Work required ▸
Take the lines from the one containing "Given: Open the Catégorie dropdown" through the final line below and restate them exactly. Omit the pictures.

(Dataset entries)
════════

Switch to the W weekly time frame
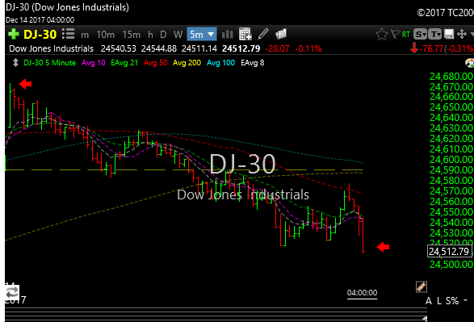The width and height of the screenshot is (474, 322). point(178,35)
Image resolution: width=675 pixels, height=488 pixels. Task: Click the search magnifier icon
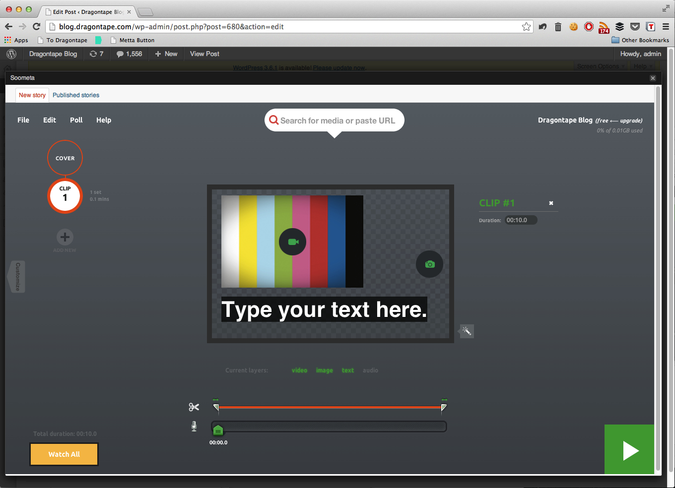coord(273,120)
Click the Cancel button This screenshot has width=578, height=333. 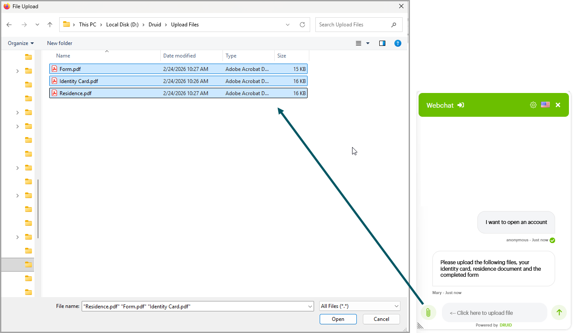tap(381, 319)
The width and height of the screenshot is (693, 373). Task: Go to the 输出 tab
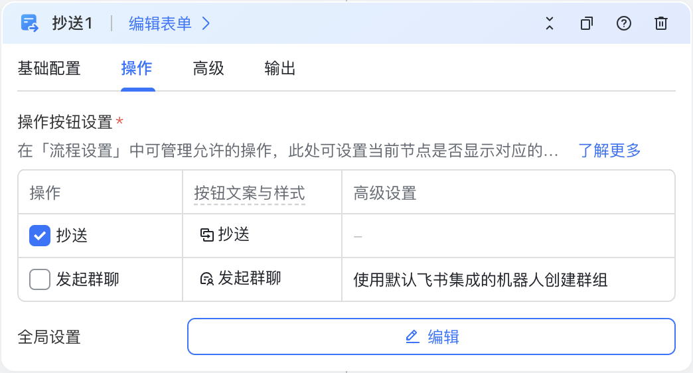click(x=279, y=68)
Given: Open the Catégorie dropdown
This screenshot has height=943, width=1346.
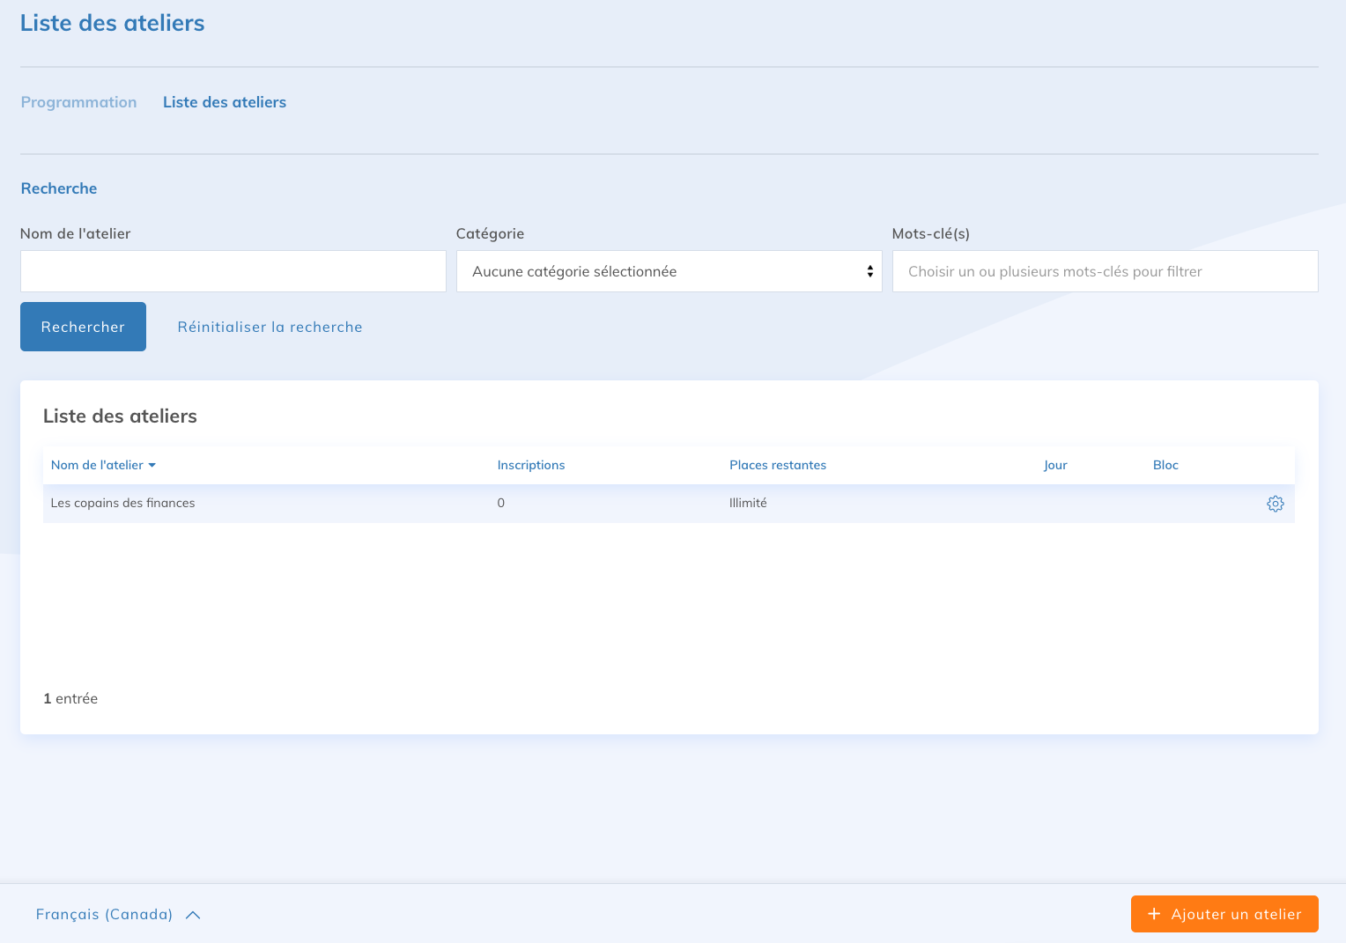Looking at the screenshot, I should tap(668, 271).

════════

Exercise answer ▸
Given: Open the Catégorie dropdown
This screenshot has height=943, width=1346.
Looking at the screenshot, I should tap(668, 271).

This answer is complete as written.